Ne güzel iş böyle..
Bizi Hüseyin Üzmez olayı ile oyalarlarken, onlar Danıştay cinayeti davasının gerekçeli kararını açıkladılar. Gerekçeli karardaki çelişkileri, dikkatlerden kaçırdılar..
Evet, cinayetin bir numaralı sanığı olan kişiye gerekli ceza verildi ama, işin daha önemlisi karardaki şu ifade: “Danıştay cinayetinin, Ergenekon soruşturmasındaki şüpheli kişilerle bir ilgisi saptanamamıştır.”
O zaman bana da sorma hakkı doğdu, “Danıştay cinayeti aydınlandı mı sayın hakimler?”
Bunu sadece kararı veren hakimlere değil, öldürülen Danıştay hakimi Mustafa Özbilgin’in eşine/çocuklarına, Mustafa Özbilgin’in Danıştay’daki hakim arkadaşlarına ve tüm yargı camiasına soruyorum: “Bu olay sizce, gerçekten aydınlanmış mıdır?”
Düşünebiliyor musunuz, mahkûm edilen kişi, cinayetten bir gün önce; “İçeride mi, dışarıda mı? Yolcuyu görmeli miyim?” mesajlaşmaları ile dosya içinde kimliği tesbit edilmemiş bir şahısla şifreli ifadelerle görüşüyor..
2 seneye yakın yargılama sürecinde, bu mesajlaşmanın kimle yapıldığı araştırılmıyor.

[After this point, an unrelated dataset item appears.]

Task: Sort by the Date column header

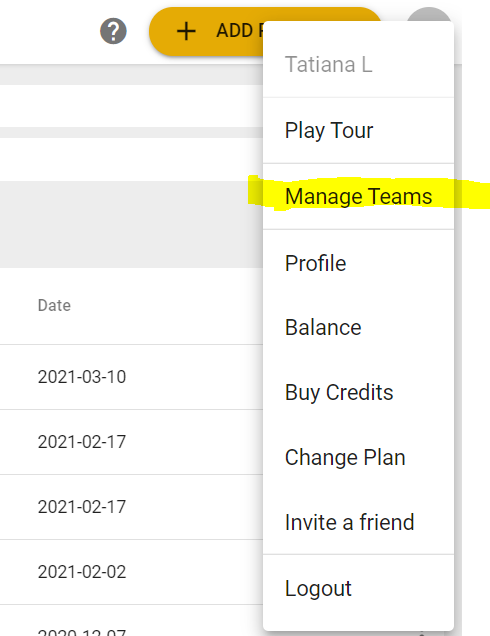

Sadece polis aşamasında kendisine soruluyor “Kim bu kişi?” diye.. Verilen cevap: “Kızkardeşimdir, içeriği ise kendi aramızda şakalaşmadır!”
Polis olmanız gerekmez. Savcı olmanız, hakim olmanız gerekmez..
Böyle bir mesajlaşmanın tesbiti üzerine, sıradan bir insanın dahi, “Yolcu diye ifade edilen kişi, öldürülmek istenen hakim olmasın sakın” diye, kafasında bir soru işareti doğması gerekmez mi?
Bunu; hukukçu olmayan insanların bile düşünüp, “Bu mesajda bir iş var” diye sorgulama ihtiyacı hissetmesi gerekmez mi?
Maalesef herkesin aklına hemen gelecek olan bu sorular, yargılama aşamasında ne savcının, ne de hakimlerin aklına gelmedi..
Dahası var..
Yine cinayetten bir gün önce, fail ile bir başkasının, “malzeme”den bahseden mesajlaşmaları var..
Daha dahası var..
Yine cinayetten iki gün önce, Susurluk’ta ismi geçen birisine, failin çektiği mesajda “Para gelsin, ona göre” ifadesi var..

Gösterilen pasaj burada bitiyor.